→ TO DO
Give back exactly the lines of the material below that start at the line containing "The image size is (2117, 1191)." and end at the line containing "The width and height of the screenshot is (1738, 1081).", and no others.

→ EXCERPTED DATA
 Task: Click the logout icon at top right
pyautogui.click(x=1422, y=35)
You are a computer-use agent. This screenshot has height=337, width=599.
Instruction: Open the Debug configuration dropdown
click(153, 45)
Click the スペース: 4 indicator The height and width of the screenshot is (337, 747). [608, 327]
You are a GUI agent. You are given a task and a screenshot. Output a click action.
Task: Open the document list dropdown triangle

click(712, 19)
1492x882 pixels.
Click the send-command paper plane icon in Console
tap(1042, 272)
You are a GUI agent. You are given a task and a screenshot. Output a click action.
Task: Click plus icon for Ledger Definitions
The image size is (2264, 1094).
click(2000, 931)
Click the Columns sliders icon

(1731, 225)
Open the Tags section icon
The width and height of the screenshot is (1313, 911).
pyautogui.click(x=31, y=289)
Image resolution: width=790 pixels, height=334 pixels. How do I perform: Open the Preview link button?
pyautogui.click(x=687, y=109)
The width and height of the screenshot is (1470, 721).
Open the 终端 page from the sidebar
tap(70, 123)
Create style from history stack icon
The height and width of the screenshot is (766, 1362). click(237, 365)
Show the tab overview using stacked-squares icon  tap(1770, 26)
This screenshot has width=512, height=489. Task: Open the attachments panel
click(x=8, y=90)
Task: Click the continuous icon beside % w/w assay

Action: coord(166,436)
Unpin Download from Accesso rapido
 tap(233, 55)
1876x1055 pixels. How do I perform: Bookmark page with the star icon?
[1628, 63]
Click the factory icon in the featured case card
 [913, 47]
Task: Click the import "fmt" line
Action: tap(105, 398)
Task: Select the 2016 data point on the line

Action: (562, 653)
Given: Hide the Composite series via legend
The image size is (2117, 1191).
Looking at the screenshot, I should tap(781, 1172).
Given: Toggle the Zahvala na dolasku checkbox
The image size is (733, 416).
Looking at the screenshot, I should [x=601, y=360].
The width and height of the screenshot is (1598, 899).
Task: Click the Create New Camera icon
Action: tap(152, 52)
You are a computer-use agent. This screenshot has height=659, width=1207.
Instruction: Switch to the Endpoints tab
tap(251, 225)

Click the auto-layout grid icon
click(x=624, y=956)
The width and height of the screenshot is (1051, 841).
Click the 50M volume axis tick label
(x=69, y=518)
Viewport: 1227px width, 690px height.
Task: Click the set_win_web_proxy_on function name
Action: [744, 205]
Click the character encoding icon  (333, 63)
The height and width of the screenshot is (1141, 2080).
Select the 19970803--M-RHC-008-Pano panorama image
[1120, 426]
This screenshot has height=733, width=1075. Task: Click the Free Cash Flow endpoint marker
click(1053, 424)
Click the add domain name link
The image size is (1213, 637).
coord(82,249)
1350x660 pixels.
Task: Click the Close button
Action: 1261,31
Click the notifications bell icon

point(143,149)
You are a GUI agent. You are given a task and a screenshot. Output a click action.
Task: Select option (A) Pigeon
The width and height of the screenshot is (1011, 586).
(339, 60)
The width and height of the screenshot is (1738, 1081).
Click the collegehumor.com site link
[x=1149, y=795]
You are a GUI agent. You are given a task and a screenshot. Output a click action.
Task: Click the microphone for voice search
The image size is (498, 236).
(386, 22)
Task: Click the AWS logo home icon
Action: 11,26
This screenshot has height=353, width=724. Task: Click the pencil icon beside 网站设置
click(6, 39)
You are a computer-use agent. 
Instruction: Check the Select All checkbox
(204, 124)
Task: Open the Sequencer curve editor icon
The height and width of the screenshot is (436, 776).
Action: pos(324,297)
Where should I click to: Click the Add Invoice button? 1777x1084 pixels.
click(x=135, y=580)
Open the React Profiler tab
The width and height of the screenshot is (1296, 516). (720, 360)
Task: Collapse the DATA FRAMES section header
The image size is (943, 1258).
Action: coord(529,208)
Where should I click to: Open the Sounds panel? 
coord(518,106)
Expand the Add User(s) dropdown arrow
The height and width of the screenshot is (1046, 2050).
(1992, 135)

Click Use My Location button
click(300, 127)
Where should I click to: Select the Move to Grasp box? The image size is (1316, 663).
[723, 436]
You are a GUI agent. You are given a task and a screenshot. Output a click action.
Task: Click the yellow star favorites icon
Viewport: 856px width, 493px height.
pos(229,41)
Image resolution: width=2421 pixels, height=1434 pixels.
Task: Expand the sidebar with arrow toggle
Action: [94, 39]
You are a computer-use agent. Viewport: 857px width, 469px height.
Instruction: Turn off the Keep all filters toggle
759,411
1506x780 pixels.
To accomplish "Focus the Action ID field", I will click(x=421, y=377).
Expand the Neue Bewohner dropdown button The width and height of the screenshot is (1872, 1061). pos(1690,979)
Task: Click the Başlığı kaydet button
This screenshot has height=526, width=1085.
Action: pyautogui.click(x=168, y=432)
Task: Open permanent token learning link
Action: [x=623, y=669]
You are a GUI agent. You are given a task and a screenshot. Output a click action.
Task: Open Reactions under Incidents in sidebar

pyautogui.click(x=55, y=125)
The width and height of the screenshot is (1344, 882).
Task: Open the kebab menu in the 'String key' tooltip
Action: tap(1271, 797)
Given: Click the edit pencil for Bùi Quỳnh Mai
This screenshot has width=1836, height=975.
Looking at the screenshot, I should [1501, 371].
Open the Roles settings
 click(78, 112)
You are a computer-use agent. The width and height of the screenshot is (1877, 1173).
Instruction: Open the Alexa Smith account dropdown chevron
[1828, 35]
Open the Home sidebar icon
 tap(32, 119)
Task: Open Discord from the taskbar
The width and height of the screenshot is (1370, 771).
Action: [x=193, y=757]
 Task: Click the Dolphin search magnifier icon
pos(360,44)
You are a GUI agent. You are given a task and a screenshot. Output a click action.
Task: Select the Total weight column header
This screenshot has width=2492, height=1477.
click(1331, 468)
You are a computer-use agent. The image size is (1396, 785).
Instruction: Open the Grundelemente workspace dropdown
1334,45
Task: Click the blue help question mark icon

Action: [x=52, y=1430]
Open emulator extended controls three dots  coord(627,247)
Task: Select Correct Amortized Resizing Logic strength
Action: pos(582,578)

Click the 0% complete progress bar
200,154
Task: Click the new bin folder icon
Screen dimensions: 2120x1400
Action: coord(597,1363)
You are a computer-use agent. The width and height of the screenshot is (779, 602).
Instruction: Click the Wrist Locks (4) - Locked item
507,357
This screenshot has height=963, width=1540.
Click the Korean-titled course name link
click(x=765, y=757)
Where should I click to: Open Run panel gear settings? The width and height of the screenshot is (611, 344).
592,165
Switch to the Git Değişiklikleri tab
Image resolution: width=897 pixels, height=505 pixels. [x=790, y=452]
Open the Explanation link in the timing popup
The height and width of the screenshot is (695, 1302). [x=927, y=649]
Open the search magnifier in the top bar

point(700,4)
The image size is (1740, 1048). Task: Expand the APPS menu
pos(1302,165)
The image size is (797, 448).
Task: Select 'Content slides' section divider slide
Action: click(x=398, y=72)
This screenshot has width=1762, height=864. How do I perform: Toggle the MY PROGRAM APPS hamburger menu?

→ TASK SOLUTION
The image size is (2117, 1191).
Looking at the screenshot, I should tap(781, 1172).
Given: Toggle the Zahvala na dolasku checkbox
The image size is (733, 416).
Looking at the screenshot, I should [x=601, y=360].
The width and height of the screenshot is (1598, 899).
Task: Click the Create New Camera icon
Action: tap(152, 52)
You are a computer-use agent. This screenshot has height=659, width=1207.
Instruction: Switch to the Endpoints tab
tap(251, 225)

Click the auto-layout grid icon
click(x=624, y=956)
The width and height of the screenshot is (1051, 841).
Click the 50M volume axis tick label
(x=69, y=518)
Viewport: 1227px width, 690px height.
Task: Click the set_win_web_proxy_on function name
Action: [744, 205]
Click the character encoding icon  (333, 63)
The height and width of the screenshot is (1141, 2080).
Select the 19970803--M-RHC-008-Pano panorama image
[1120, 426]
This screenshot has height=733, width=1075. Task: Click the Free Cash Flow endpoint marker
click(1053, 424)
Click the add domain name link
The image size is (1213, 637).
coord(82,249)
1350x660 pixels.
Task: Click the Close button
Action: 1261,31
Click the notifications bell icon

point(143,149)
You are a GUI agent. You are given a task and a screenshot. Output a click action.
Task: Select option (A) Pigeon
The width and height of the screenshot is (1011, 586).
(339, 60)
The width and height of the screenshot is (1738, 1081).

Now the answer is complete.